Situado no Pará, o Sapato Preto atualmente é composto por 12 integrantes entre mulheres negras lésbicas /sapatães ou/e sapatões, como livremente quiserem se autodeclarar dentro dessa identidade. Para elas, a questão do território é um diferencial importante. “Queremos trazer as nossas narrativas que são invisibilizadas em comparativo aos eixos Sul/Sudeste/Centro Oeste e até Nordeste. Há um apagamento da presença majoritária de sujeitas negras na Amazônia. Fala-se, lê-se Amazônia com a visão colonizada de que aqui há somente florestas, água e etnias indígenas preponderantes. Ignorando que o processo de construção deste território também foi feito pelas mãos negras”, pondera a advogada Darlah Farias.
Outro ponto destacado pelas integrantes foi o de que conseguiram aprovar projetos em editais, o que impactou na vida de outras pessoas. Neste período de pandemia, elas conseguiram distribuir alimentos. “Rapidamente identificamos que os corpos negros foram/são os mais impactados pelo novo coronavírus. Muitas mulheres negras (cisgênero/ transgênero/travesti/lésbicas/bissexuais/empregadas domésticas/ profissionais do sexo/etc) vêm nos procurar para auxílio alimentar. A dignidade alimentar destas mulheres está completamente comprometida considerando que para além de enfrentar uma pandemia com acesso escasso à saúde, ainda têm que cumprir as orientações do isolamento social, o que afetou diretamente a renda familiar, incluindo das próprias integrantes do coletivo”, comenta Darlah.
Por meio do Fundo Brasil Direitos Humanos, foram distribuídas 80 cestas de alimentos e kits de higiene, além de máscaras de proteção, na região metropolitana de Belém, no Pará, e 56 nas Ilhas do Combu, para as comunidades Piriquitaquara e Paciência e ainda para a comunidade quilombola África, no município de Moju. As integrantes do Sapato Preto também tiveram projeto aprovado no Fundo Elas – Mulheres em Movimento, em 2019.

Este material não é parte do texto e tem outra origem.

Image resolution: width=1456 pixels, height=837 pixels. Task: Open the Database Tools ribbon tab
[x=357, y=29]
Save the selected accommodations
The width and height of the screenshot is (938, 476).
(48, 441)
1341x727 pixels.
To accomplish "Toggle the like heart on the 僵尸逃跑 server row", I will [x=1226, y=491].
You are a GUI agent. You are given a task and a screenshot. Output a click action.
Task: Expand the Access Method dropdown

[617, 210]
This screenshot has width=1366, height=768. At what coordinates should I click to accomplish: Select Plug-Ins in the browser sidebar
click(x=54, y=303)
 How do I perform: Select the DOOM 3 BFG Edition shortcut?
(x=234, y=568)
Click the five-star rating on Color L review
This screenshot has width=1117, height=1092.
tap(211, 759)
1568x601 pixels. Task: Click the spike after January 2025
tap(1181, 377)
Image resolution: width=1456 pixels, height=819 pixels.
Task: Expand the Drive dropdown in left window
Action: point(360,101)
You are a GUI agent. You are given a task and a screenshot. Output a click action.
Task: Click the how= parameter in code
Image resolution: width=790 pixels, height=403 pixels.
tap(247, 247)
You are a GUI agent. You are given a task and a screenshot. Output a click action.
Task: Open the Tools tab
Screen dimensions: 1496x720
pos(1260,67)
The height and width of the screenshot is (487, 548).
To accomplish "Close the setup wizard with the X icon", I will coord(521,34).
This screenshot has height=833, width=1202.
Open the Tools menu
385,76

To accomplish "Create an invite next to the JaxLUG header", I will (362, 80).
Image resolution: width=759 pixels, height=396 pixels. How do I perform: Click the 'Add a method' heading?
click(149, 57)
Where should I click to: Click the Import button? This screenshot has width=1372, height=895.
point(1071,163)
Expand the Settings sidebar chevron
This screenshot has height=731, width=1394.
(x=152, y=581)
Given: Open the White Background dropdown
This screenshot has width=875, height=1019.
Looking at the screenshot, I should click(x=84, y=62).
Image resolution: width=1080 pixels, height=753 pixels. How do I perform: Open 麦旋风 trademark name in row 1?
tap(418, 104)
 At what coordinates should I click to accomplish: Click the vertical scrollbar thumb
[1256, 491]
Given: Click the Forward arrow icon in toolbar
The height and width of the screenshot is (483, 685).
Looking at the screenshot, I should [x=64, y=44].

Com esse auxílio, o coletivo promoveu rodas de conversas, inclusive com mulheres de outros estados. As integrantes fazem articulações com outras organizações e já pautaram, na Defensora Geral do Estado do Pará, a necessidade de inclusão dos quesitos raça e sexualidade na plataforma de denúncia de violência doméstica — EVA. “Pois precisamos que sejam enumerados dados qualitativos para podermos pleitear políticas públicas voltadas a este público na Assembleia Legislativa e até em nível nacional”, sustenta Darlah.
Para a advogada, apesar do pouco tempo de existência, o Sapato Preto tem muito a comemorar. “A nossa existência já é uma grande Conquista! Ter um coletivo de mulheres negras lésbicas da Amazônia é um símbolo de grande resistência! Nossos passos de fato vêm de Dandara dos Palmares. Nossa revolução é diária e incansável!”, comemora.